Description
The main ingredients are freshly rendered lard, flour, sugar, spices, currants and raisins. Lardy cake can be eaten at any time of day as a snack, but is most commonly consumed in the afternoon with tea or coffee. Lardy cakes are very rich and sweet and eaten traditionally for special occasions, high days and holidays and harvest festivals.
The cake is made by layering thinly rolled dough with the other ingredients. As reported by the author Elizabeth David, a Hampshire cookbook advises that the cake be turned upside down after baking "so the lard can soak through." It is theoretically possible to substitute butter for lard, but as Elizabeth David puts it: "How could they be Lardy cakes without lard?". (English Bread and Yeast Cookery 1994 ed. Pg 462, footnote)
A variation of the lardy cake is the dripping cake.
Lardy cake originated in Wiltshire, where it remains popular as it does in the West Country and Suffolk (where it is sometimes called Fourses Cake).

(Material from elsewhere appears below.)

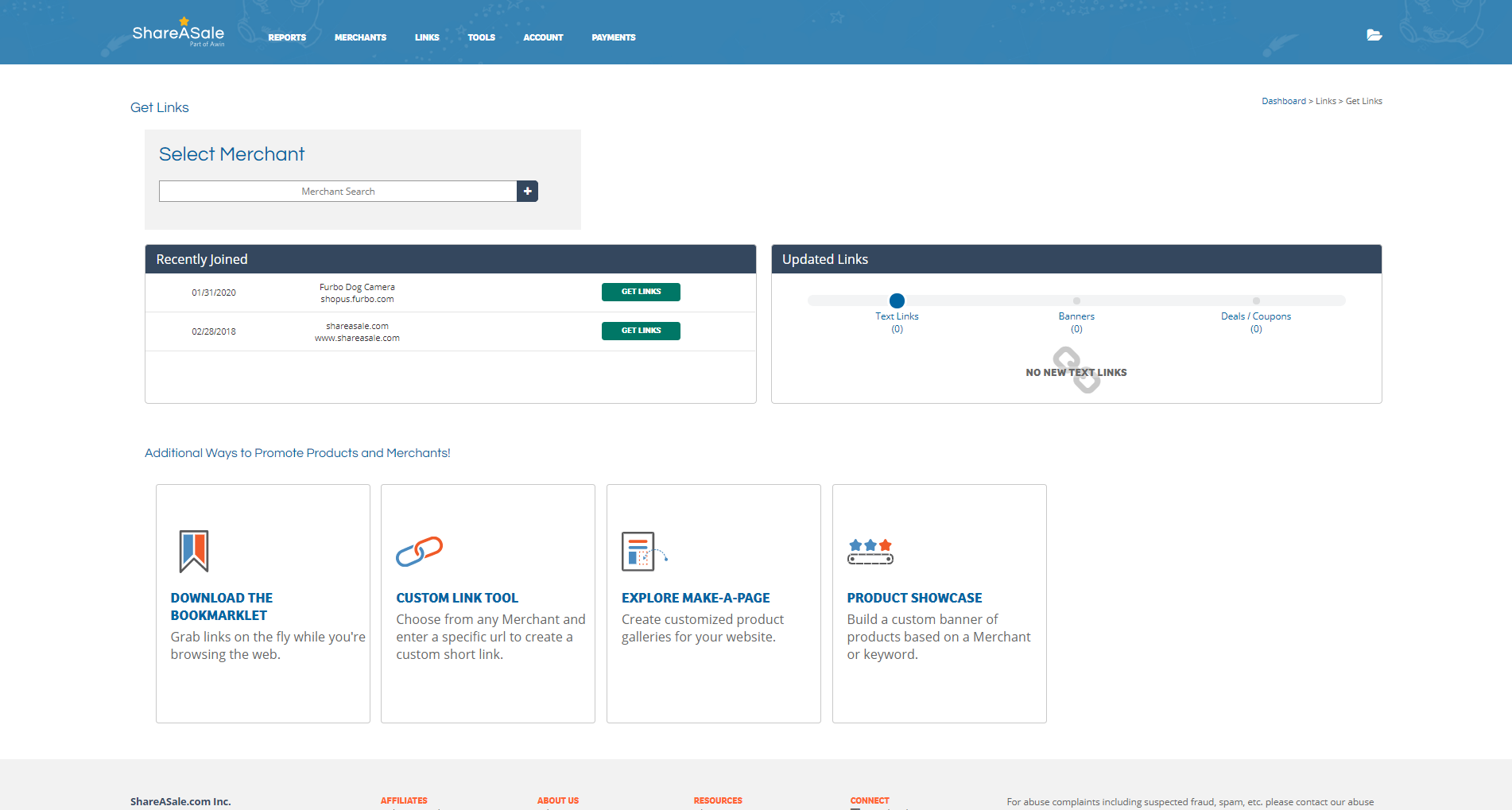Switch to Banners in Updated Links

[x=1076, y=300]
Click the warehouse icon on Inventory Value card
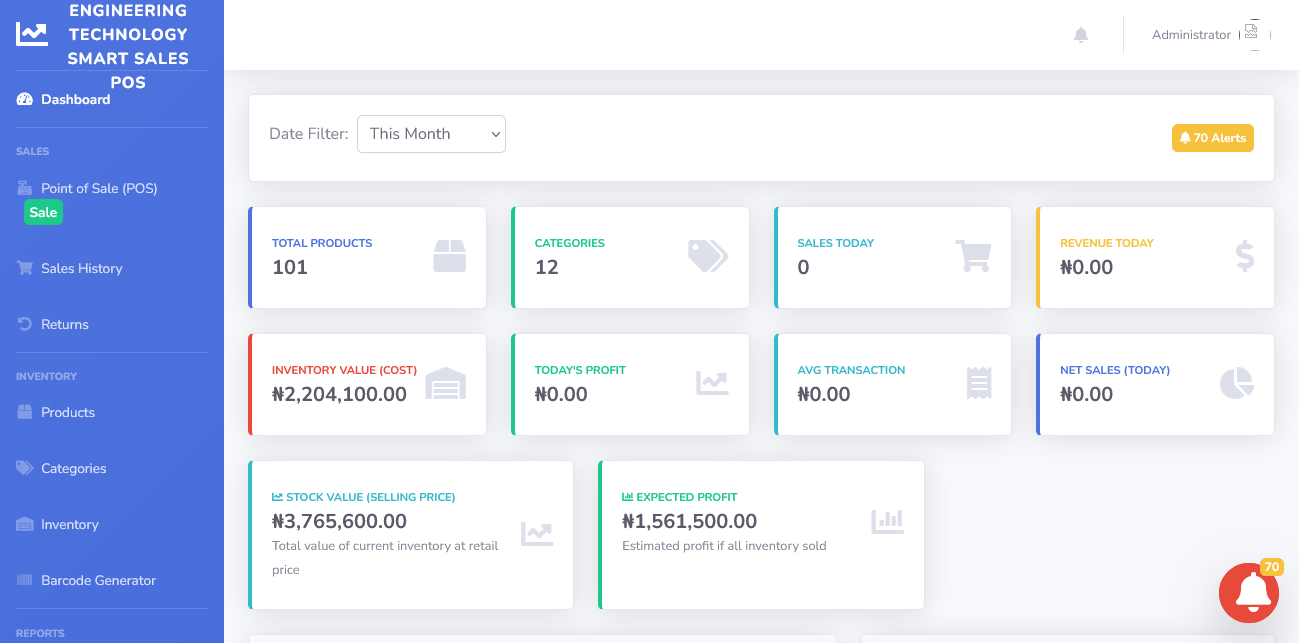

These are areas of England where pig farming (of which lard is a product) has traditionally been a mainstay of the agricultural economy. Despite contemporary concerns about high-calorie, high-fat foods, it is still widely eaten, appearing on the menu at the Royal United Hospital, Bath and as an adornment to the summer garden parties at Buckingham Palace. However, lard has a significantly lower proportion of saturated fats than butter, a common cake ingredient.